Carbon Health, a primary and urgent care provider, has brought its contract dispute with the big insurer Elevance (formerly Anthem) to its patients and to social media, in yet another example of business differences among health care players coming out into public view.
Carbon Health, in a series of Tweets and a blog post, accused Elevance of paying so little that Carbon could no longer be a member of the Elevance provider network. Carbon says Elevance payments made it impossible for Carbon to give its employees “a livable wage.”
“As of March 17th, Anthem Blue Cross no longer considers Carbon Health to be an in-network provider in California,” Carbon wrote in a blog post on April 29. “We are very sorry that Anthem’s decision to not revisit the terms of our contract has caused disruption to patient care, and we’d like to provide an update.

“We have been in discussions with Anthem Blue Cross since January 2022 to negotiate a livable wage and reduce the administrative burden for the services our care teams work hard to provide. With unprecedented labor shortages and increasing costs to operate our service, the rate that Anthem has paid us since 2013 is no longer tenable as a livable wage. Even a meaningful increase to our reimbursement rates would not have brought us anywhere close to what Anthem currently pays other urgent care and primary care providers in California.”
“We encourage you to reach out to Anthem if you’d like to request that they process your Carbon Health claim or ask that they bring Carbon Health back in-network. If you have any other questions, please don’t hesitate to contact us at anthempatients@carbonhealth.com.”
It seems that Carbon wouldn’t sign the contract from Anthem, and Anthem expelled Carbon. This comes in a several-month period involving two Carbon layoffs, Carbon’s announced plans for expansion, and a new Series D funding round for the company from CVS.
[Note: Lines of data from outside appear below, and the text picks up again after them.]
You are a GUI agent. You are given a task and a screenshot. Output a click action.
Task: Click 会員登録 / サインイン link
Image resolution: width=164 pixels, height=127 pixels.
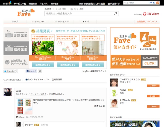[x=147, y=21]
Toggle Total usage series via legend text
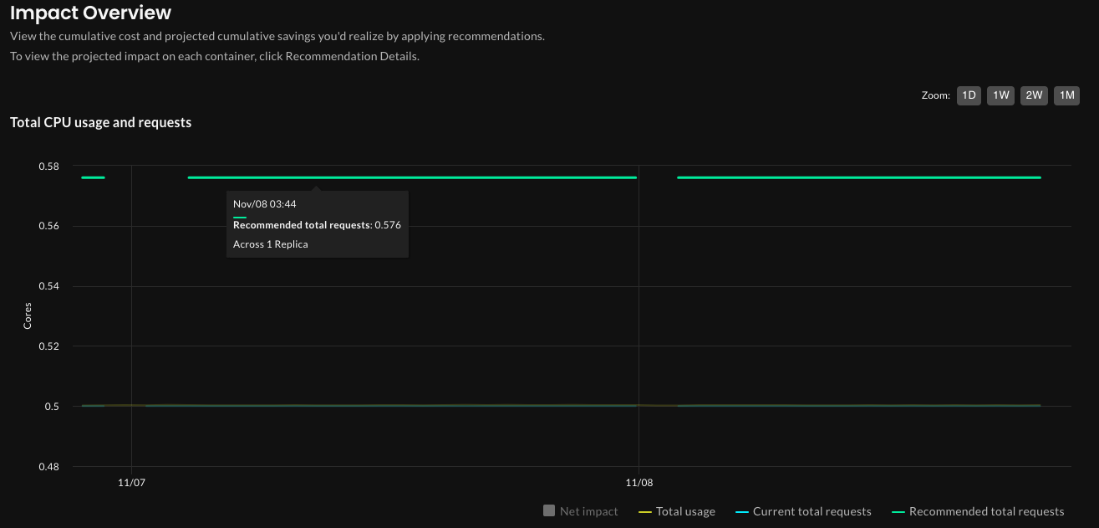The image size is (1099, 528). click(x=685, y=511)
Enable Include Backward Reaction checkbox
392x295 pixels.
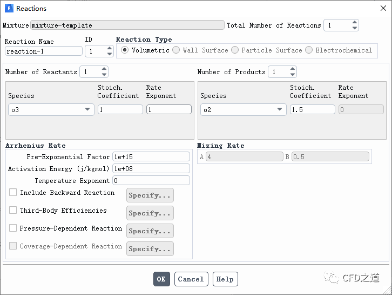13,193
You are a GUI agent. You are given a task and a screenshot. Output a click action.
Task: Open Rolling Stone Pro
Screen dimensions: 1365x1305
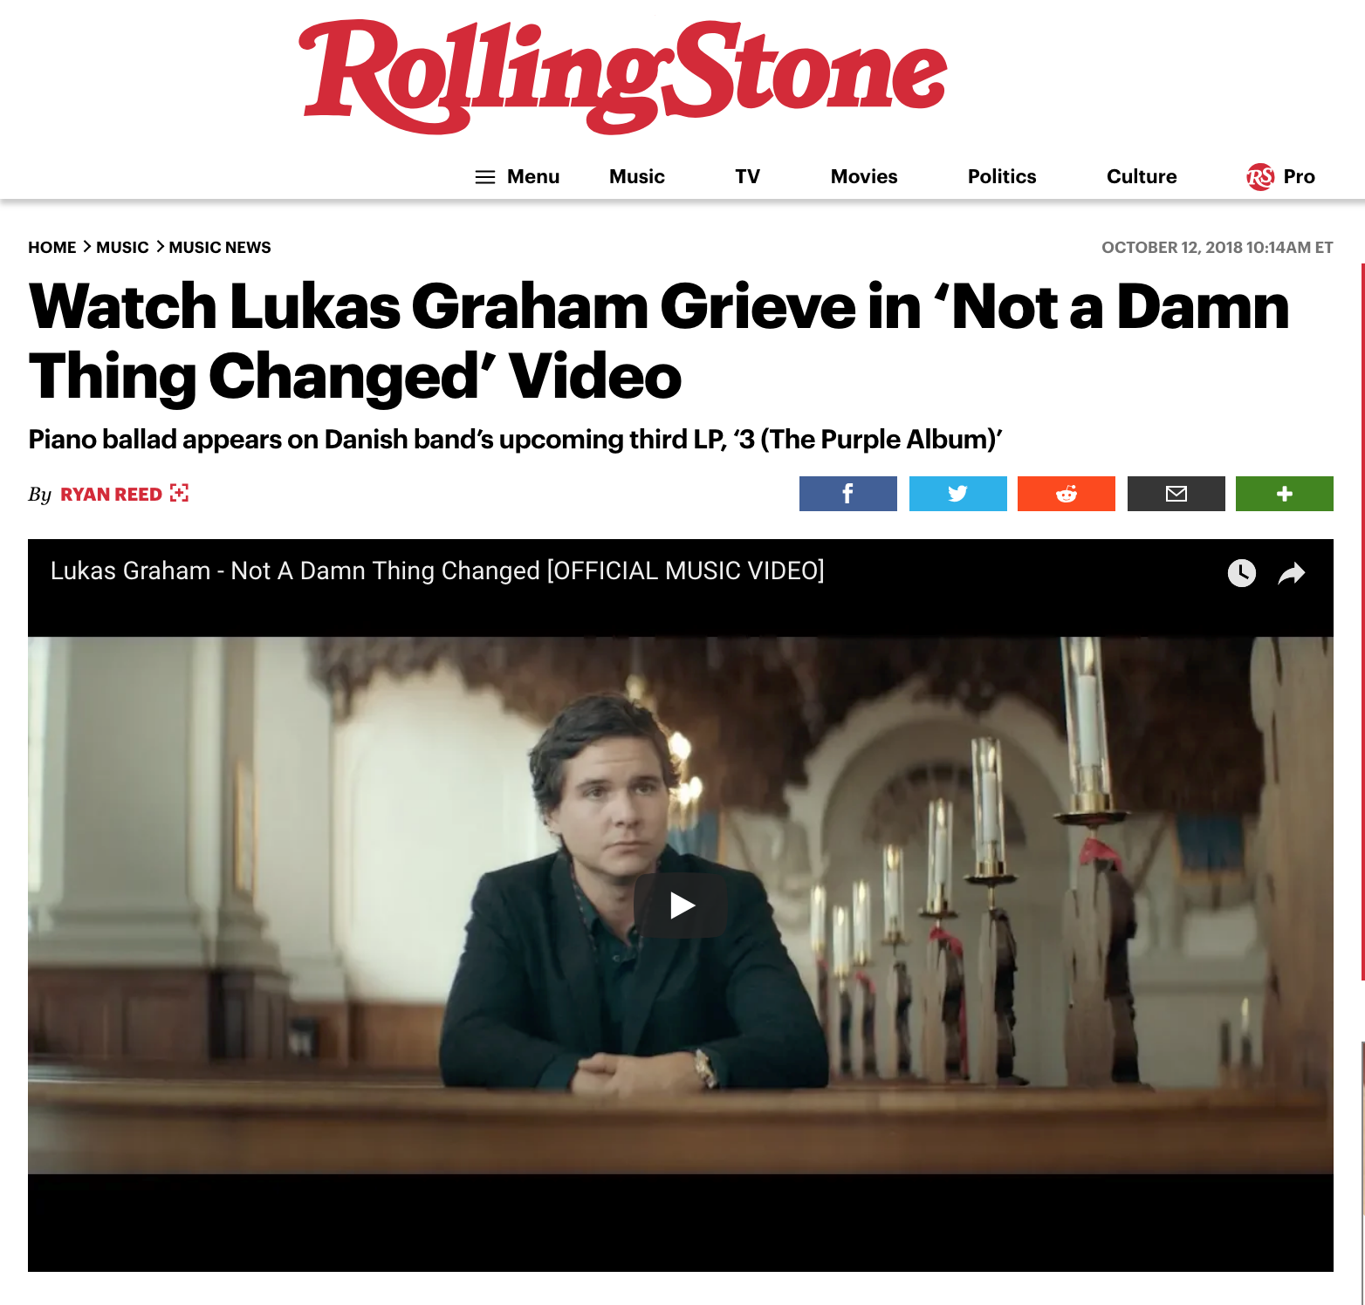coord(1280,177)
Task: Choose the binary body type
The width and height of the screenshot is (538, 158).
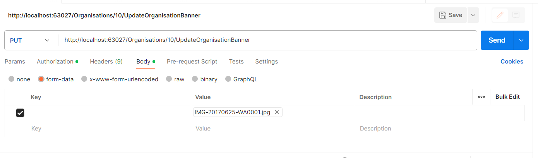Action: (x=195, y=79)
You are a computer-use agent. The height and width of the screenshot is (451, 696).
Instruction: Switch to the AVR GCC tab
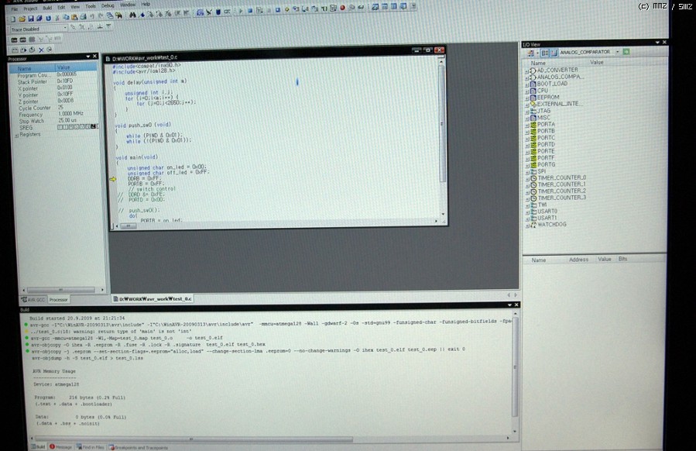(33, 300)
Taking the dispute to patients
You could describe this as a rare instance of insurer-provider differences coming into public view. Or you could view it as an example of one side or the other bringing these differences into the open as a way of changing contract negotiations by inviting people (you could call them insured people, or patients, or consumers) who are not party to the negotiations to express their feelings, thus bringing pressure on one of the parties — in most cases, pressure on the insurer to pay more.
This is not the first time a provider has brought such matters into the open.
When we partnered with KQED public radio in San Francisco in 2014, Stanford Medicine announced publicly that it was cutting off its contract with Anthem Blue Cross, the big California insurer. Anthem struck back, announcing in a press release that Stanford “is one of the most expensive hospitals in the state.” Anthem cited our data in our PriceCheck partnership with KQED as proof of Stanford’s high prices. Ultimately the two sides came to an agreement.
In the New York area in 2018, Montefiore Hospital brought to public view its contract differences with Aetna. Montefiore said Aetna was demanding harsh cuts in payments, meaning that Montefiore would be out of network with Aetna. Montefiore appealed to patients to make their feelings known after Aetna sent a letter to clients saying Montefiore would be out of network as of an approaching deadline. The two sides ultimately came to an agreement.
Public griping or contract differences?
So back to Carbon Health, which has 125 physical locations in 13 states. They took their complaints abut Elevance to Twitter, and to their blog, arguing that Elevance has treated them badly. It seems clear that the two sides couldn’t make it work at the bargaining table so one side busted out to public conversation (see KQED and Montefiore above).
According to an article about the dispute in Stat, Elevance represents around 10% of Carbon’s patients in California and around 5% of all Carbon patients.

Alex Cohen, senior director of product at Carbon Health, posted a chart on Twitter suggesting that Elevance is paying Carbon below Medicare rates. “The reason why healthcare in the US is so expensive is because providers like @AnthemBCBS @ElevanceHealth are the ultimate middleman. They keep increasing premiums for employers, while squeezing providers and pocketing the difference,” he tweeted. “Last year, Elevance, one of the largest health insurance companies and more commonly known as Anthem, made $157b in revenue and posted $8b in profit. Yet they refuse to pay their providers a livable wage.”
What happens in these cases? In both the ones we have knowledge of, there was a solution behind the scenes. Seems that this might be a negotiating tactic. Does it work? How well? And whose pocket is the solution coming out of? I’m guessing it is the patient’s pocket:
Carbon isn’t getting paid enough.
It asks for more at the bargaining table.
It doesn’t get what it wants.
Contracts are ended, and patients are forced to go somewhere else, or pay out-of-network prices.
Carbon complains.
Carbon asks patients to complain.
Patients complain as negotiations continue.
The two parties settle.
Lather, rinse, repeat.
New funding, expansions, layoffs
Incidentally, Carbon Health won $100 million in Series D funding in January for an expansion of its services. The investor was CVS Health Ventures, CVS’s primary venture platform.
Also in January, Carbon Health announced layoffs and corporate restructuring, a few months after a mid-2022 layoff involving 8 percent of its workforce.
Carbon also announced a big expansion in partnership with Blue Cross Blue Shield of Massachusetts in January, with other state rollouts also expected, according to a company announcement.